The desperate need to connect amid the isolation of the virus was a driving force for Potter to invite other musicians to collaborate on the song. Working collaboratively, even from afar, served as “an appropriate acknowledgement of our common thread,” she says.
As the rates and sickness and death from COVID-19 escalate, and the stakes of racial injustice become more apparent and urgent, Potter’s simple refrain, “We got each other,” gains power and resonance. Music has consistently offered a singable and danceable reminder of human potential of creativity and possibility of unity, even in the worst of times.
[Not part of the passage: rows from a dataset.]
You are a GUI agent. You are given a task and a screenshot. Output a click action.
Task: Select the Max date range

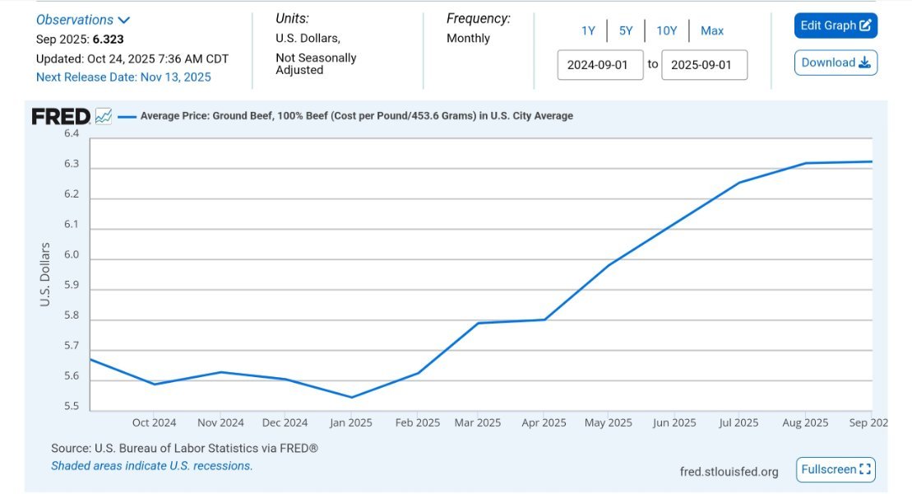pos(712,30)
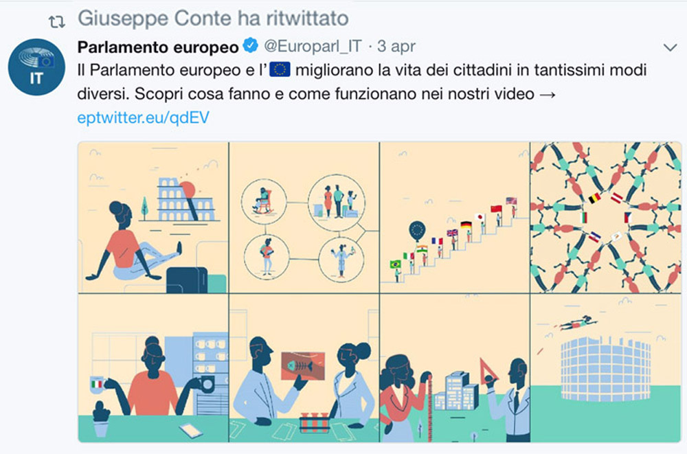Open the skydivers formation panel
This screenshot has height=454, width=687.
(x=606, y=217)
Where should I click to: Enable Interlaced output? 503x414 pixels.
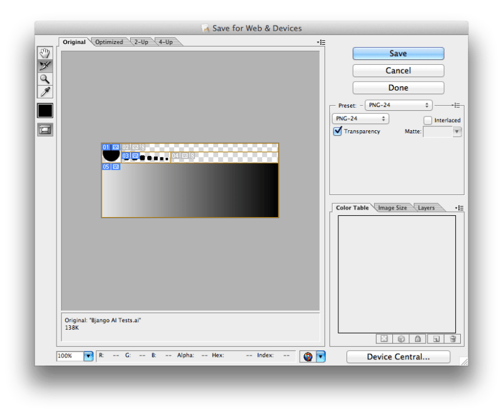pos(428,120)
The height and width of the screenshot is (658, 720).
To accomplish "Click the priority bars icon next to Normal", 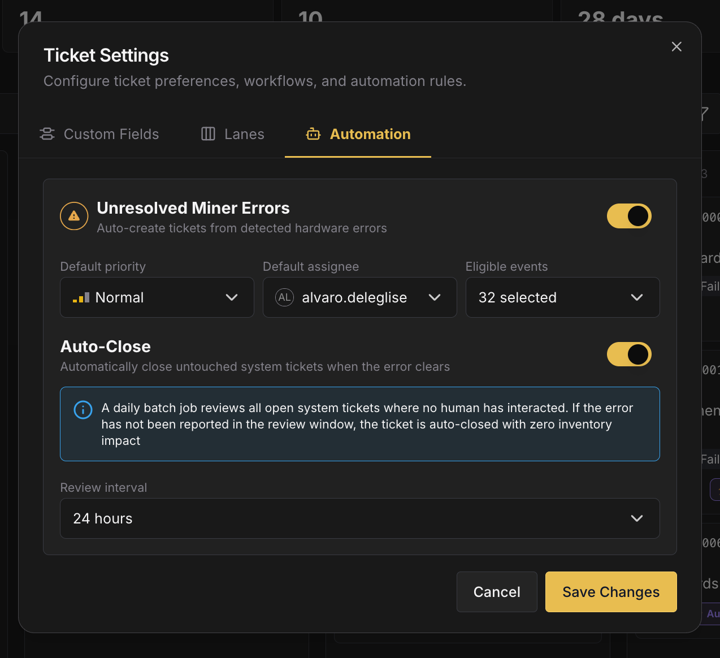I will [81, 297].
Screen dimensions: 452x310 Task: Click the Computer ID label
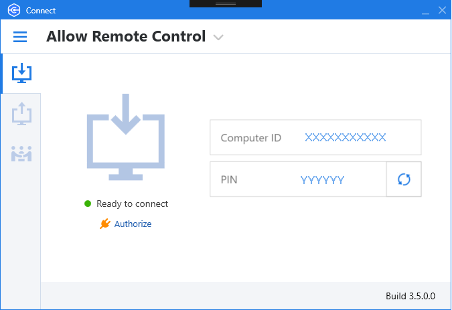[x=251, y=138]
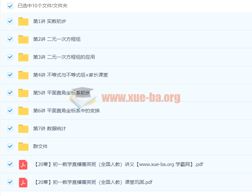Click the PDF icon for the 讲义 file
The height and width of the screenshot is (196, 252).
[x=23, y=164]
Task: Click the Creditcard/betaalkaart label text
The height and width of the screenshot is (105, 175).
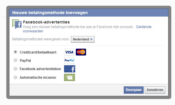Action: pos(38,52)
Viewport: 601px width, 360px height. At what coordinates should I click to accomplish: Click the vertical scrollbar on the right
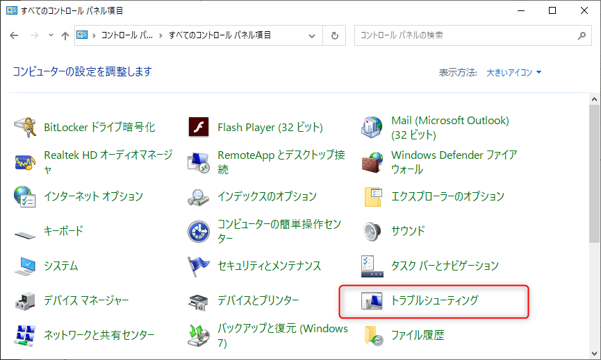tap(595, 173)
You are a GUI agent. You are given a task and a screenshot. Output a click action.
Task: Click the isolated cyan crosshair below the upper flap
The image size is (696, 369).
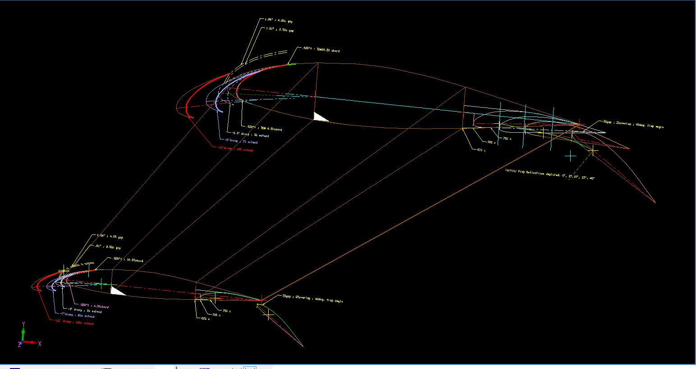point(571,156)

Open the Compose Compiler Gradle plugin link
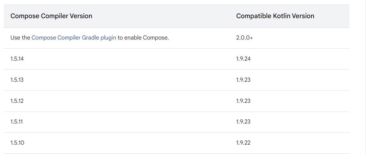coord(73,38)
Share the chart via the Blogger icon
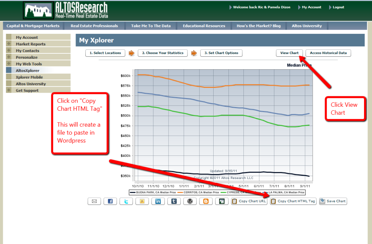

It might not save lives (at least not in the physical sense), but music allows listeners to emotionally navigate otherwise confusing and overwhelming realities. It opens a sliver for light to challenge the darkness. The author Kurt Vonnegut, who was a prisoner of war during World War II and often wrote about war, racism, and poverty in his body of work, saw it that way, reminding us that “No matter how corrupt, greedy, and heartless our government, our corporations, our media, and our religious and charitable institutions may become, the music will still be wonderful.”